Viaje por la obra viva de Rodolfo Pico

La visita guiada por la exposición de Rodolfo Pico.
La visita guiada por la exposición de Rodolfo Pico. / JOAQUÍN PAÑEDA
  • Una visita guiada a la exposición 'Una geografía sonriente' en el Evaristo Valle recorre las claves estéticas del fallecido pintor

El destino de los creadores auténticos sigue su andadura más allá del fin de su ciclo vital. Semanas después de su fallecimiento, la pintura del valdesano Rodolfo Pico (1955-2017) continúa deslumbrando a quien la contempla en la exposición que el propio artista inauguraba en enero en la Fundación Museo Evaristo Valle. Ayer una visita guiada por estos cuadros sirvió para recordar que la vida fluye saludable en la obra del malogrado pintor.

La ruta por esta 'Geografía sonriente' -como la tituló su autor- llevó a los expedicionarios de la visita a recorrer algunos de los pasajes claves en la poética de Pico: del albor de las vanguardias con el guiño al gato negro que pintó en 1896 Théophile Steinlen para Le Chat Noir, el cabaret parisino frecuentado por el compositor Érik Satie, a la isla perdida de la infancia y sus pajaritas de papel, pasando por los viajes a la Cuba mitificada en la que se crió su padre: palmeras, estrellas y un faro que alumbra en la noche su aviso para navegantes.

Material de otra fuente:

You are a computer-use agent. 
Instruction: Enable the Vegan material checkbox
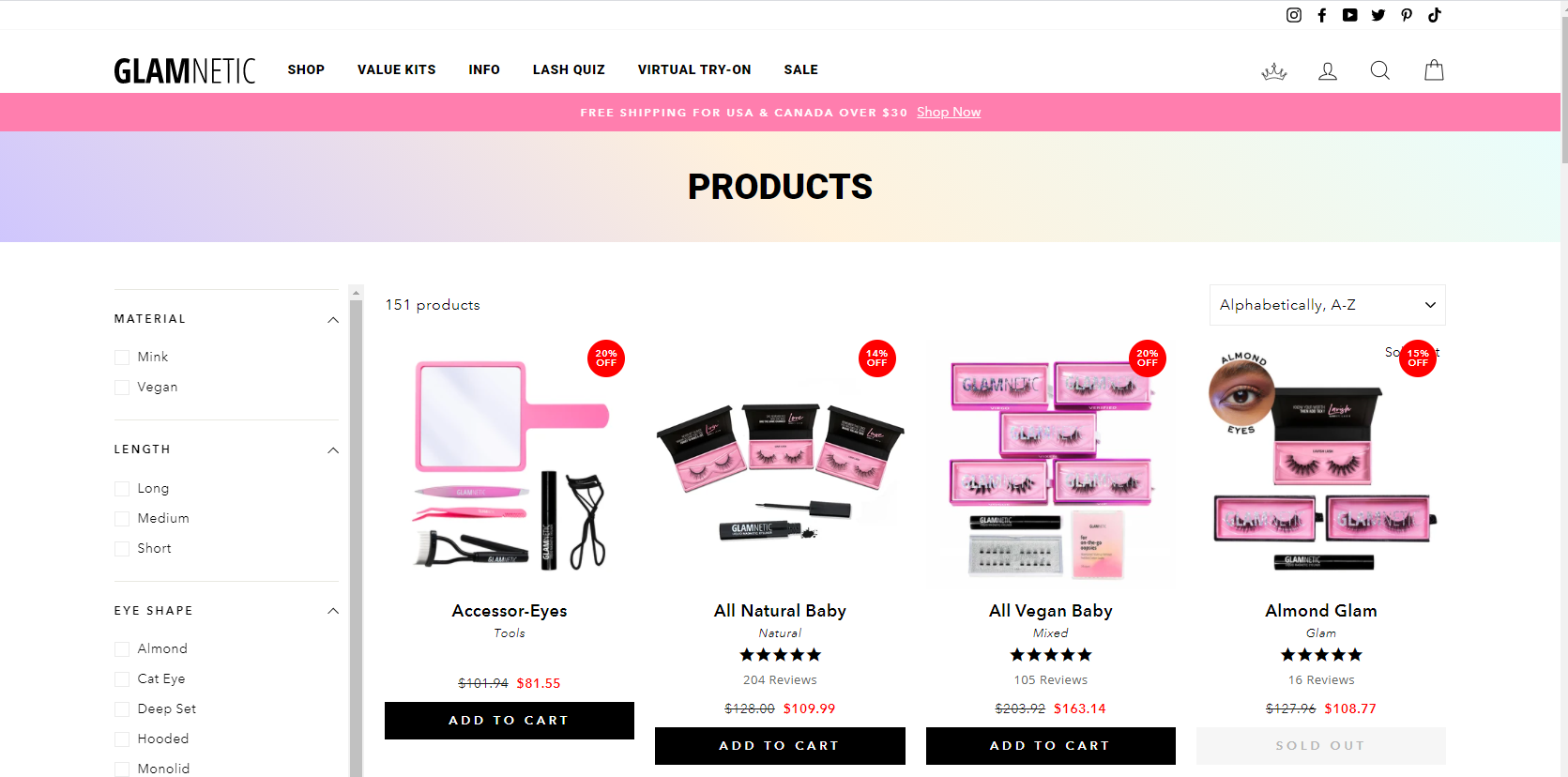122,388
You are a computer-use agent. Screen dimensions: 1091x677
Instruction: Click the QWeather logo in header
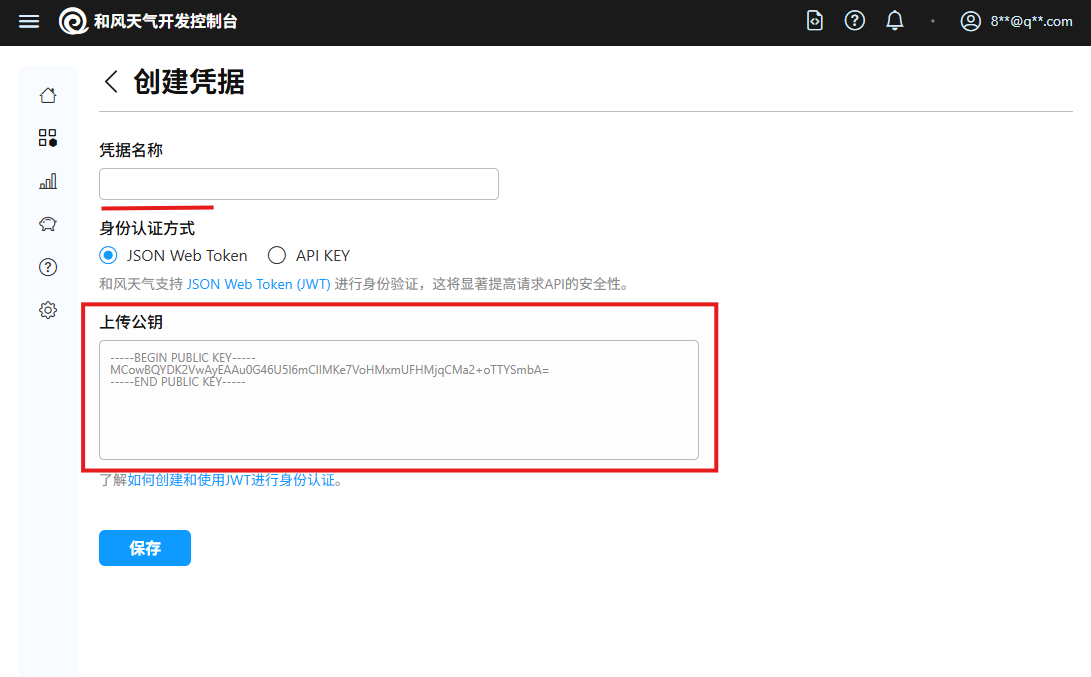click(x=73, y=21)
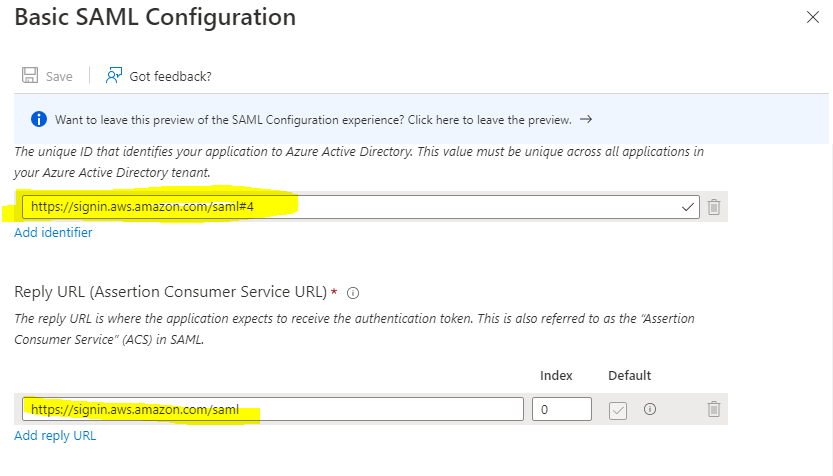The image size is (833, 476).
Task: Click the Got feedback person icon
Action: pos(114,75)
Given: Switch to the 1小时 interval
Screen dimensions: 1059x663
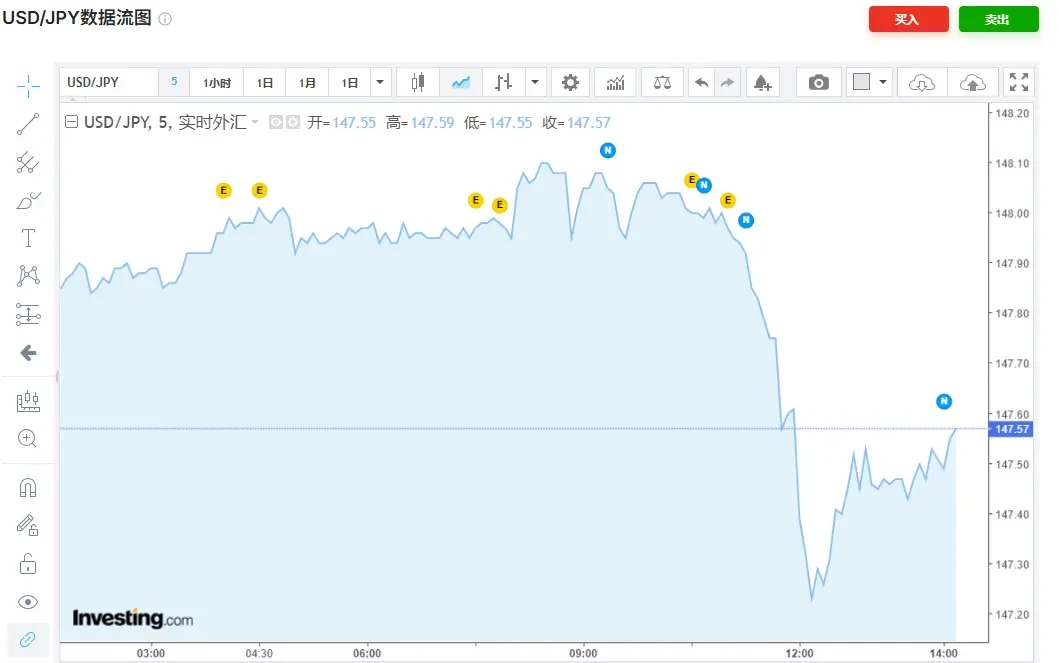Looking at the screenshot, I should [x=217, y=82].
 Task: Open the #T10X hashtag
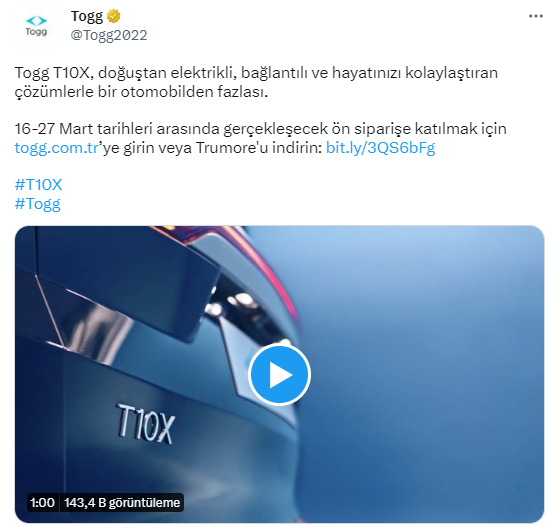[x=39, y=185]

En el recorrido guiado por esta exposición -abierta hasta el próximo 2 de abril- hubo también espacio para recordar algunas de las referencias estéticas de Rodolfo Pico: de Magritte a Xavier Valls (padre del actual primer ministro francés) y un momento especial al detenerse ante 'El cromonauta', el viajero de los colores, en el que El Principito de Saint Exupéry navega en un barco de papel, usando un pincel como remo. Todo un autorretrato del artista fallecido.